Great Opera Singers: Alessandro Corbelli
OPERA NEWS
June, 1993

ROSSINI: Il Turco in Italia

Jo, Mentzer; Fissore, Giménez, Corbelli, Alaimo; St. Martin-in-the-Fields, Marriner. Philips 434128 (2)

In his illuminating annotations, Rossini scholar Philip Gossett discounts the widely held theory that Il Turco in Italia (1814) is merely a poor relation to L'Italiana in Algeri, more successfully introduced in Venice the preceding year. He also points to the libretto similarities and conscious musical allusions that link Il Turco to an earlier source, Mozart's Cosí Fan Tutte.

This, the Rossini opera's third commercial recording, follows the pioneering, rather heavily cut 1955 Angel version with Maria Callas and Nicola Rossi-Lemeni and a 1982 CBS set based on the critical edition, authorized by the Rossini Foundation in Pesaro, with Montserrat Caballé and Samuel Ramey. Based on the same edition -- with minor textual differences -- Philips' new album is successful, proving again Neville Marriner's affinity for Rossini style. Scenes are merrily bound into a fast-moving whole, flowing along at a bright but unhurried pace with precise ensemble work. Most important, the music is in the hands of a seasoned cast.

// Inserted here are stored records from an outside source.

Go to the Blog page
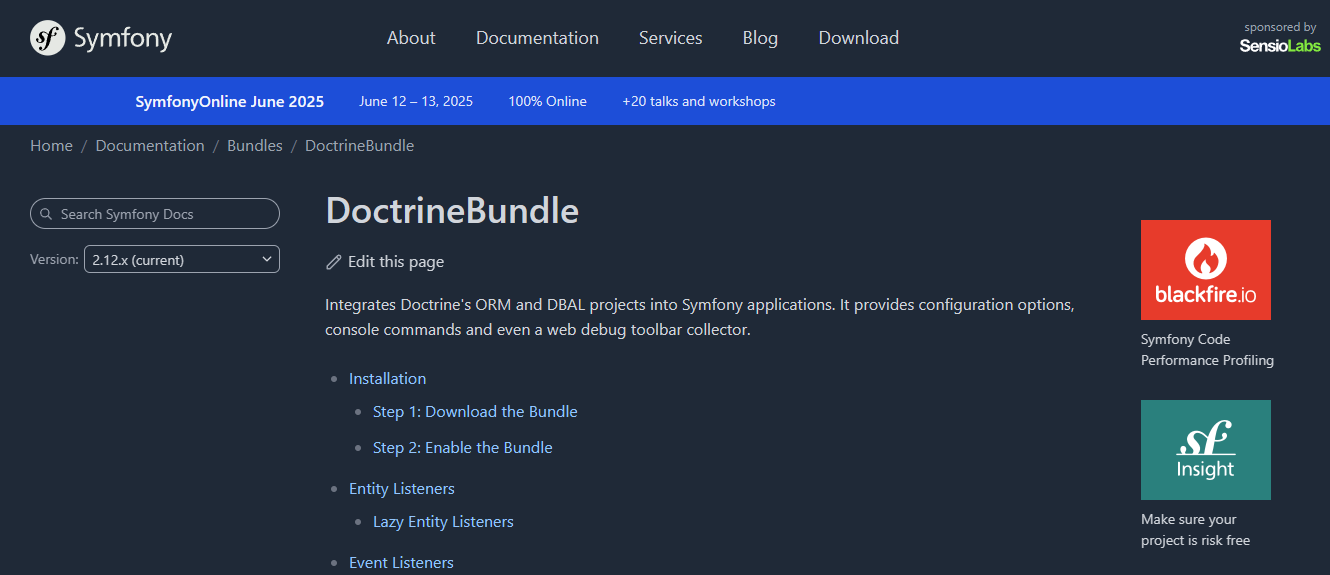1330x575 pixels. pyautogui.click(x=760, y=38)
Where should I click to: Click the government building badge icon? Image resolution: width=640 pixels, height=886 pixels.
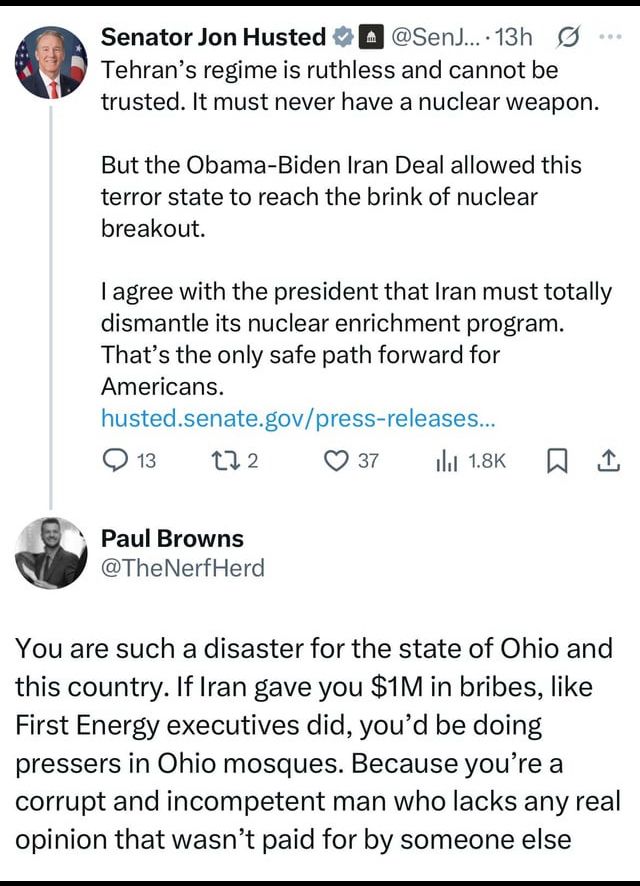(x=368, y=38)
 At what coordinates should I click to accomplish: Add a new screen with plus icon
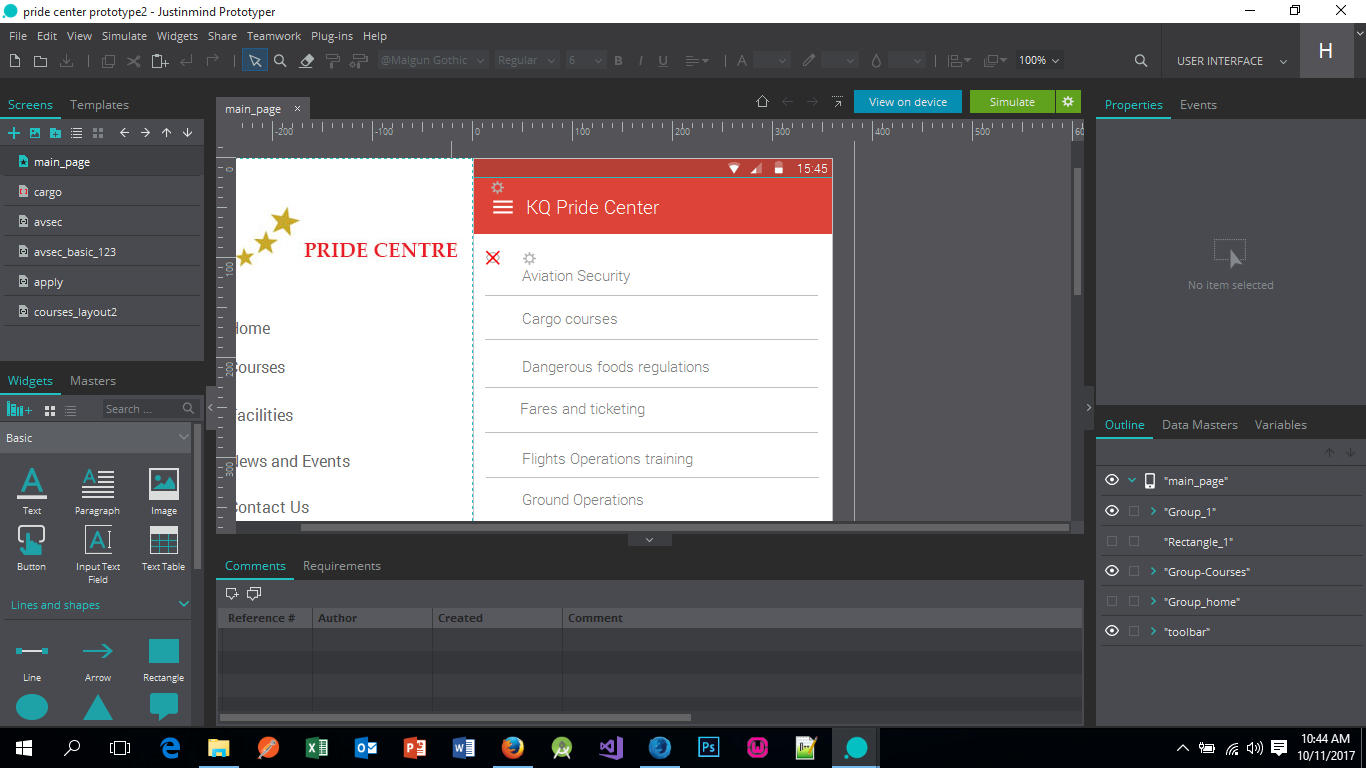point(14,133)
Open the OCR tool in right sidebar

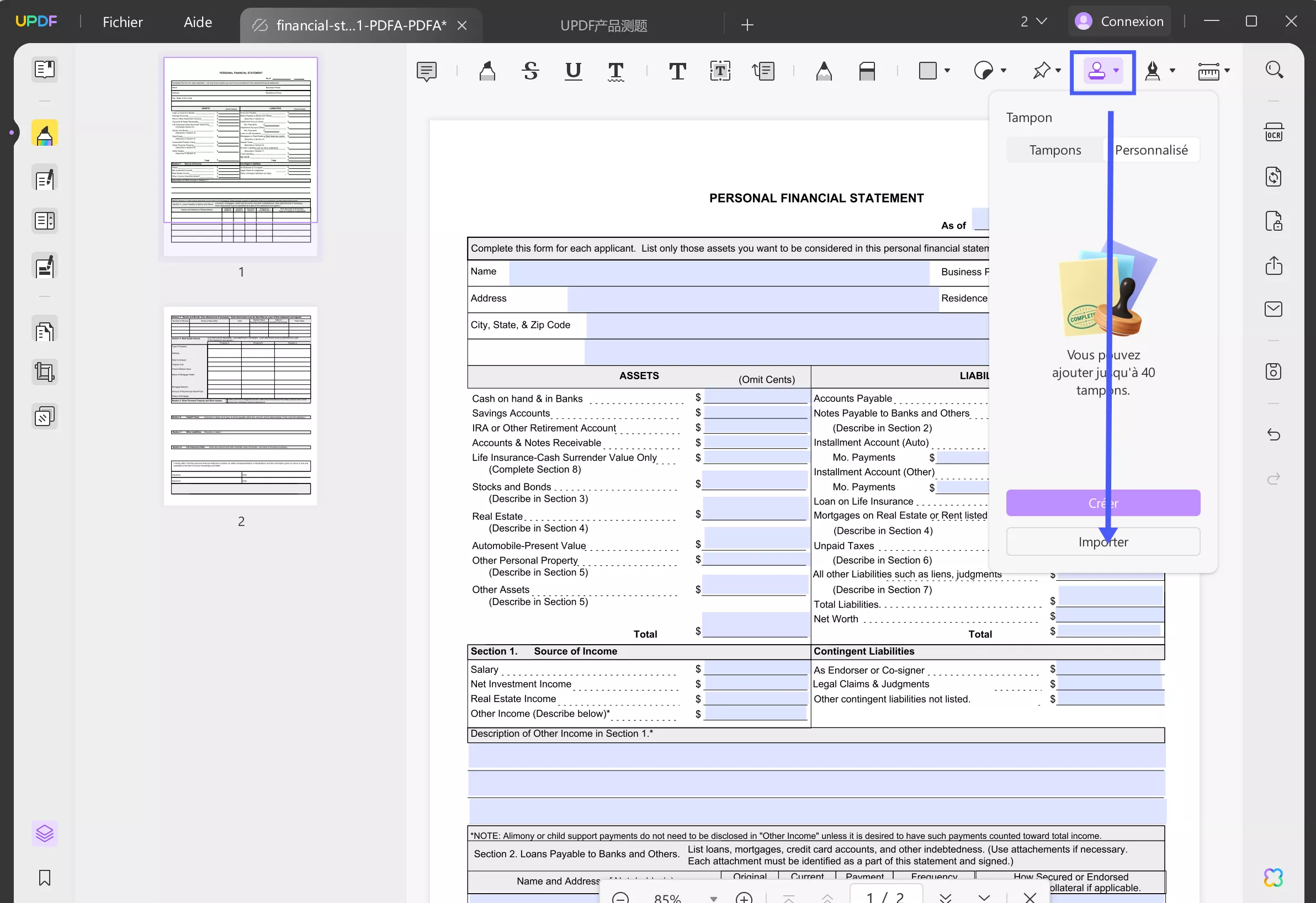pyautogui.click(x=1273, y=132)
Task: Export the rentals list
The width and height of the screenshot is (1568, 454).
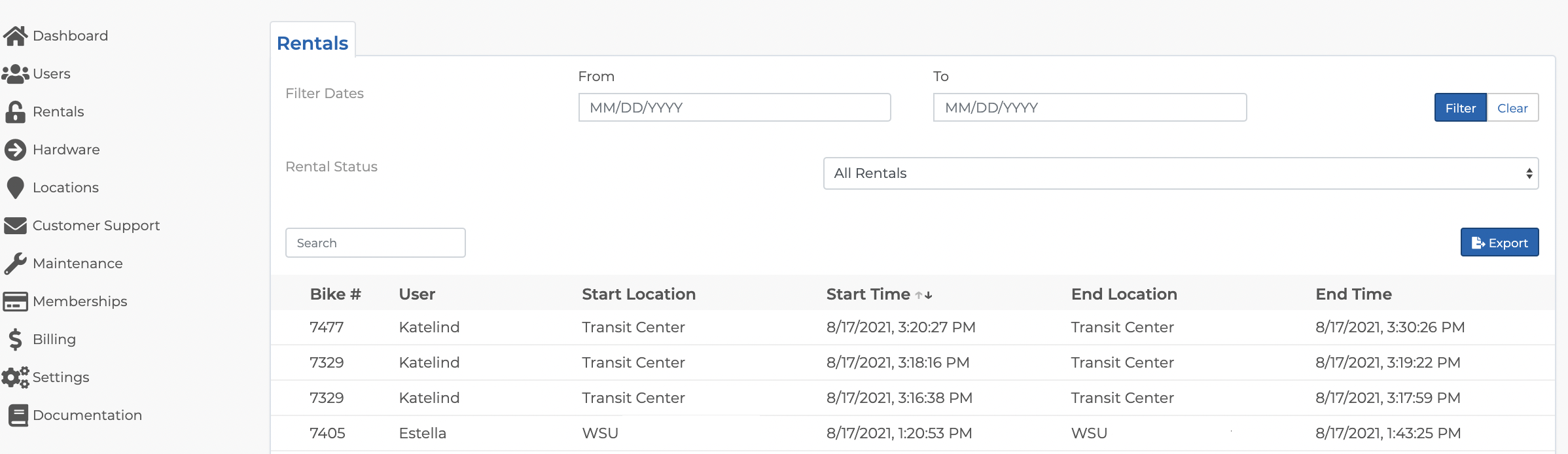Action: pyautogui.click(x=1499, y=243)
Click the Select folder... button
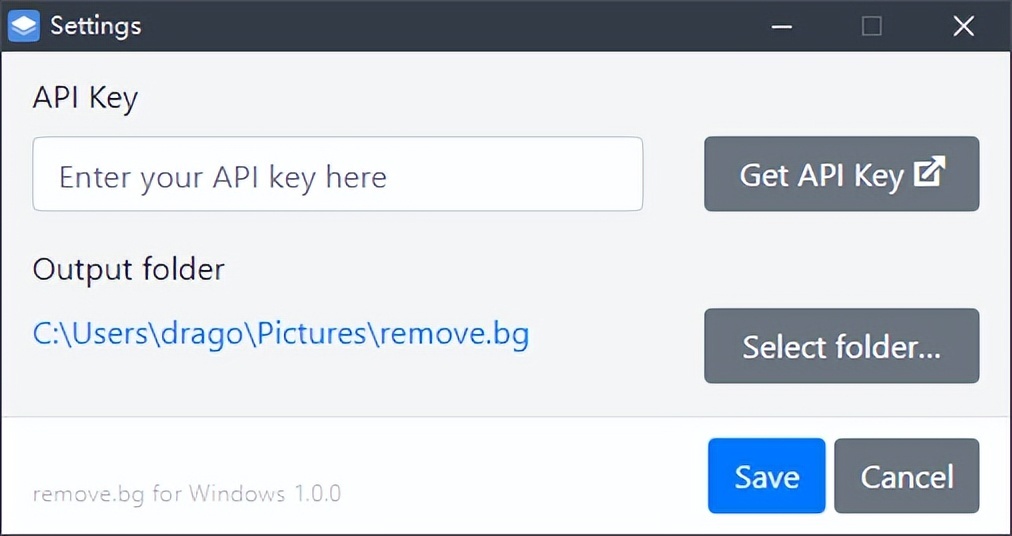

Simone Alaimo's malleable, well-focused bass is a fortuitous match for Sumi Jo's bell-like soprano, and both are engaging vocal personalities. The extraordinary light tenor Raúl Giménez positively shines in Narciso's showy music, and Enrico Fissore, if not quite so appealing in tone as CBS' Enzo Dara, is appropriately crusty and characterful as the henpecked husband, Geronio. Alessandro Corbelli's capable Poet and Susanne Mentzer's delightful Zaida complete the cast. Philips captures the opera on two CDs, as opposed to CBS' three, and does so in superior sound.